To the editor:
Thank you, Gov. Patrick. The political dilemma which we fishermen are facing is both a natural disaster and an un-natural disaster.
One at least partially, caused by subtle, but significant changes in ocean currents, temperatures, and less tangible, though no less significant factors, such as increases in acidity and decreases in oxygen absorption. That would be the natural aspect of what is now a well documented crisis.
The other component of this collapse are the radical management policies which have altered the fragile economic balance that has existed in the fishing industry for hundreds of years.

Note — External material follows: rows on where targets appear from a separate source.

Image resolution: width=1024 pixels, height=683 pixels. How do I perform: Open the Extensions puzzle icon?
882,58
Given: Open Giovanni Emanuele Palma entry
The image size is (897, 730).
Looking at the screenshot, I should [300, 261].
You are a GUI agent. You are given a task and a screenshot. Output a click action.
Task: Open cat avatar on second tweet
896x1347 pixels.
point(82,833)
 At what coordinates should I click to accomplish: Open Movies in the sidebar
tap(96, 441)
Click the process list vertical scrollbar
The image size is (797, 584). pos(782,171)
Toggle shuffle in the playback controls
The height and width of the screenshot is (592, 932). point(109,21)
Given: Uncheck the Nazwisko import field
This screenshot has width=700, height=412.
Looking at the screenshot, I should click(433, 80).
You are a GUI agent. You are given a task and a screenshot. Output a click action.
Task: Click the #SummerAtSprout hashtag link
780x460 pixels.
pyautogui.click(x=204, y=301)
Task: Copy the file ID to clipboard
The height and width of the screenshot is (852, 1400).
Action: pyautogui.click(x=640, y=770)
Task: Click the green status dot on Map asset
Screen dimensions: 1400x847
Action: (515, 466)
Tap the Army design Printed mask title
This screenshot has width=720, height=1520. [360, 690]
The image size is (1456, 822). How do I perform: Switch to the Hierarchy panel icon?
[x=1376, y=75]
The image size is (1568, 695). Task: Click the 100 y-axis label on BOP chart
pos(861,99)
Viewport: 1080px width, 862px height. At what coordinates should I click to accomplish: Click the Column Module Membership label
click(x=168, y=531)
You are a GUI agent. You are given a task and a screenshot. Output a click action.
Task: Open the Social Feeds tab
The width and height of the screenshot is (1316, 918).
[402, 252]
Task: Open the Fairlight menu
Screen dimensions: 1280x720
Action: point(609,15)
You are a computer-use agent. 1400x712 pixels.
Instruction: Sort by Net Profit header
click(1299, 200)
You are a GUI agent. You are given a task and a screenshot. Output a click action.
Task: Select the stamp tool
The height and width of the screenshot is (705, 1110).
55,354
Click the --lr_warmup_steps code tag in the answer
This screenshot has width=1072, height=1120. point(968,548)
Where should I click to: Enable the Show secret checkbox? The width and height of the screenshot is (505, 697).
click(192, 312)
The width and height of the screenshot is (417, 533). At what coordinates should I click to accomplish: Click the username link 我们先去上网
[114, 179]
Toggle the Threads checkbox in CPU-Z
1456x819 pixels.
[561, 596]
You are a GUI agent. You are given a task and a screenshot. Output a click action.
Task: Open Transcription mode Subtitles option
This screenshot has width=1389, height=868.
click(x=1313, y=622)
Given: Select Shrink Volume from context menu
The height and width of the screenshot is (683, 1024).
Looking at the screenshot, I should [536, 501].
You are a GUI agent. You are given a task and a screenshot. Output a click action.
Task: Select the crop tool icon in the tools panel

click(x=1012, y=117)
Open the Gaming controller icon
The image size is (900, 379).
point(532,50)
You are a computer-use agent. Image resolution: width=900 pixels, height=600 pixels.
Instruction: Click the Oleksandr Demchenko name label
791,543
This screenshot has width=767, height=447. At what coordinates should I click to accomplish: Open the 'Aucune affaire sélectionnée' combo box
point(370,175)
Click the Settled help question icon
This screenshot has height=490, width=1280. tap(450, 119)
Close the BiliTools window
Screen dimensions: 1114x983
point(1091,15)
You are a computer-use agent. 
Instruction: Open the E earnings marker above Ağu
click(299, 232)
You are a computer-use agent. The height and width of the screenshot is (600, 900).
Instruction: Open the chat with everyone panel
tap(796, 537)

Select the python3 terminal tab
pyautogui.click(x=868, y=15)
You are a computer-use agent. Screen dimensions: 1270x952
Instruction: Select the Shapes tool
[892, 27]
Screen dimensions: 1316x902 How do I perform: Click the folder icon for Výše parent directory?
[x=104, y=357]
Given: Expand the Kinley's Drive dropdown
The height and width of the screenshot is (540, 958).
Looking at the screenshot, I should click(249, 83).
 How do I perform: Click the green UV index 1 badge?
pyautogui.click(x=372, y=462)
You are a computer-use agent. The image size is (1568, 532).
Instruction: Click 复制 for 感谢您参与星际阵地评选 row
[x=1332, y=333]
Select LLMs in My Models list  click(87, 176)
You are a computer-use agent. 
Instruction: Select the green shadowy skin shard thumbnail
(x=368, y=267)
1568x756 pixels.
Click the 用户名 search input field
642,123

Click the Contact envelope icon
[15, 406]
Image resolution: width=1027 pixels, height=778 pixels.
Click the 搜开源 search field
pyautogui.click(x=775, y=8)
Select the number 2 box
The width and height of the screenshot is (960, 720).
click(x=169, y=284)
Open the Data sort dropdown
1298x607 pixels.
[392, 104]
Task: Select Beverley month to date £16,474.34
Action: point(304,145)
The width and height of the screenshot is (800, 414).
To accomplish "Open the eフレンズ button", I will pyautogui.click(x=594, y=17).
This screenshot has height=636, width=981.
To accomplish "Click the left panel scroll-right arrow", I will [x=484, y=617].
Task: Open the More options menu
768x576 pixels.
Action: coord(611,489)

These were ramrodded by President Obama’s appointee to head the National Oceanic and Atmospheric Administration, Jane Lubchenco, whose image is so tainted by controversy that she has now become the poster girl for dysfunctional government oversight, to put it diplomatically.
One certainly can’t blame the president for a drought, although I’m sure there are those who will try, and his call for relief is in all of our best interests, but what about us? Do we not matter because we are such a small political block? Or is NOAA an embarrassment too big for the national stage in an election year?
Mr. President, we provide the American people with access to their, or at least what used to be their, commonly held resource. We have dreams, kids, bills, and we used to have jobs. So tell us why we have been deemed so insignificant that our governors and elected representatives can’t even get a timely response from anyone, in any position of authority, to our deepening disaster?
Mr. Obama, it’s time to admit to an error in judgement and show us some of that hope and change that we heard so much about four years ago.
Don’t let the “other side of the aisle” upstage you on this one, because you own a large part of it.